Kaufman is a frequent architect for Sam Chang, founder of the McSam Hotel Group, which has built several hotels in Lower Manhattan and has raised community ire before. In August 2013, a pipe that fell from a construction site of one of their ventures, the Holiday Inn at 99 Washington St.

Hotel Indigo will have 190 rooms, a restaurant on the ground floor and a rooftop bar, according to the press release. Yu said that construction was supposed to kick off in mid-April, but will likely be pushed back. The hotel is expected to open at the end of 2017.

During the meeting, some residents interjected their opinions, some were glad for the hotel addition while others were not — but no one was pleased with more construction or the illumination, with one neighbor calling it obnoxious.

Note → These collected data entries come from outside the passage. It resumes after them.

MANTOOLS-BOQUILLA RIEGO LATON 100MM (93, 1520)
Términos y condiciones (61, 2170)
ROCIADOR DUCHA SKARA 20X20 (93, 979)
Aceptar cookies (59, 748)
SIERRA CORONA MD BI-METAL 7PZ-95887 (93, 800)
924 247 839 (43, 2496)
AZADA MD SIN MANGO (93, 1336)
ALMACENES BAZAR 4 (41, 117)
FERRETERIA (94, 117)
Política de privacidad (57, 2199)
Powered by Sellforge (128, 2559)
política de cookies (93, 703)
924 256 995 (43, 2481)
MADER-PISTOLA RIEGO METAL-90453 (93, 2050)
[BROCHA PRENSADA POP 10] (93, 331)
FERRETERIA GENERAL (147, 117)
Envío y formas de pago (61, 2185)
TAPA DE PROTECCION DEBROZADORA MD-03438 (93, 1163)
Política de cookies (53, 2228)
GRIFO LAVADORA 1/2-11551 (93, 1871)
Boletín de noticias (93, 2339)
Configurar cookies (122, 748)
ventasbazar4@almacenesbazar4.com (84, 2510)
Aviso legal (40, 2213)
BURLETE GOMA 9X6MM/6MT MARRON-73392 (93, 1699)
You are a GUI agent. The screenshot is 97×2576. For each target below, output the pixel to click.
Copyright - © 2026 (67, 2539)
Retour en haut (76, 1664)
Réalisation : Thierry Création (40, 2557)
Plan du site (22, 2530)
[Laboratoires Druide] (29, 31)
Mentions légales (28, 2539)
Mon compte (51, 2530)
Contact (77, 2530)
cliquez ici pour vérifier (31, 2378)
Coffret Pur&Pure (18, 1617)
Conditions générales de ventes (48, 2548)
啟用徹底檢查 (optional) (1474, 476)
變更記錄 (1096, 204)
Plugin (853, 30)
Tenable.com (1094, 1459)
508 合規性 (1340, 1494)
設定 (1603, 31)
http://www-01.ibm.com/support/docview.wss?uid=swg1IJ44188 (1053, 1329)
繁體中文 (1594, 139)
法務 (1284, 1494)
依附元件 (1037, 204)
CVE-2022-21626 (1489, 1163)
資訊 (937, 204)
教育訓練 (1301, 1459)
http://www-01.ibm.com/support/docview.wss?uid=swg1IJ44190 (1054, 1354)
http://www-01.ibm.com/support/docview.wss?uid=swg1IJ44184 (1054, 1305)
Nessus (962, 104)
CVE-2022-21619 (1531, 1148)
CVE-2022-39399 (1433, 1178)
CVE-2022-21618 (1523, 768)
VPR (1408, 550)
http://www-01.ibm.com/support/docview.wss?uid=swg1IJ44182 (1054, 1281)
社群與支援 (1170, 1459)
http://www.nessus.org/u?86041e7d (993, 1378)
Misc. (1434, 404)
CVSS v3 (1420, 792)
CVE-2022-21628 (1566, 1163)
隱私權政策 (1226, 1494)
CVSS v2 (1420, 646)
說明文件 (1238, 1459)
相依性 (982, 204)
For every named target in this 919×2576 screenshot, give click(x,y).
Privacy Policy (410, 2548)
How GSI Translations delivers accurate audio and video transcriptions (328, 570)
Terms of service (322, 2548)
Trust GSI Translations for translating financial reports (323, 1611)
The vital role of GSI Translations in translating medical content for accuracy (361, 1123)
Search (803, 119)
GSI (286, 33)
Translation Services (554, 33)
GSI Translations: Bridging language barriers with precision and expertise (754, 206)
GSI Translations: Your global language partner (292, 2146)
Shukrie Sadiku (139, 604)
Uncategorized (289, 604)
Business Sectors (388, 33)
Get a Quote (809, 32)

Screen-Shot-2015-04-08-at-1.04“There is something to be said for how we’ve been just pummeled with 10 years of construction,” said Carla Sinatra, who lives in a building across from the proposed hotel.

Yu said that the design nods to Maiden Lane’s history of being a jewelry district with watchmakers in the late 19th, early 20th centuries. The lower floors will be limestone to make sure that the building integrates into the neighborhood, said Yu.

It is unclear who actually owns the hotel. During his presentation, Yu used the term “ownership” but not did specify whom. He said the ownership brought the site in 2013 and then entered into a franchise agreement with the InterContinental Hotel Group in 2014.

Several outlets reported that 10-12 MLANE L.L.C. brought the buildings that will be turned into the new hotel. A look at New York State Department of State, division of corporations, database shows that 10-12 MLANE filed for incorporation in July 2013 and is located in Flushing, Queens but no executive officers or owners are listed.

Another possible concern, said Ro Sheffe, the committee’s chairperson, is the operating hours of the proposed rooftop bar as there are residents above and adjacent to its level.

Sheffe also noted how construction of the Marriott, which recently opened and is on Broadway near Maiden Lane, narrowed the street for more than a year.

Hughes said that the building is as-of-right, meaning that the developer does not need to come before the board for any approvals. She asked that Yu come back to next month’s meeting.

UPDATE (April 23, 2015): The developers’ architect now says it was a mistake and they were never planning a clock feature.